Member of the Florida House of Representatives
- In office November 7, 1978 – February 1, 1991
- Preceded by: James Redman
- Succeeded by: Buddy Johnson
- Constituency: 62nd district (1978–1982) 61st district (1982–1991)

Personal details
- Born: October 13, 1935 (age 90) Plant City, Florida
- Party: Democratic
- Spouse: Marilyn Simmons
- Children: 3
- Education: University of Florida (B.S.P.)
- Occupation: Pharmacist

= Carl Carpenter Jr. =

American politician (born 1935)

Carl Carpenter Jr. (born October 13, 1935) is a Democratic politician from Florida who served as a member of the Florida House of Representatives from 1978 to 1991.

Carpenter was born in Plant City, Florida, and attended the University of Florida where he received his BSP. He was a pharmacist and served on the Hillsborough County School Board from 1966 to 1972 and 1976 to 1978, and as a member of the Hillsborough County Commission from 1972 to 1974.

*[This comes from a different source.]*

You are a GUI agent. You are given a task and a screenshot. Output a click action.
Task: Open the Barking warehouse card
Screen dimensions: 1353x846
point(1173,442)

In 1978, Carpenter was elected to the Florida House of Representatives from the 62nd district, succeeding State Representative James Redman. He was re-elected in 1980, and in 1982, following redistricting, he was re-elected unopposed in the 61st district. Carpenter served until 1991, when he resigned from the legislature to serve as Deputy Agriculture Commissioner under Bob Crawford.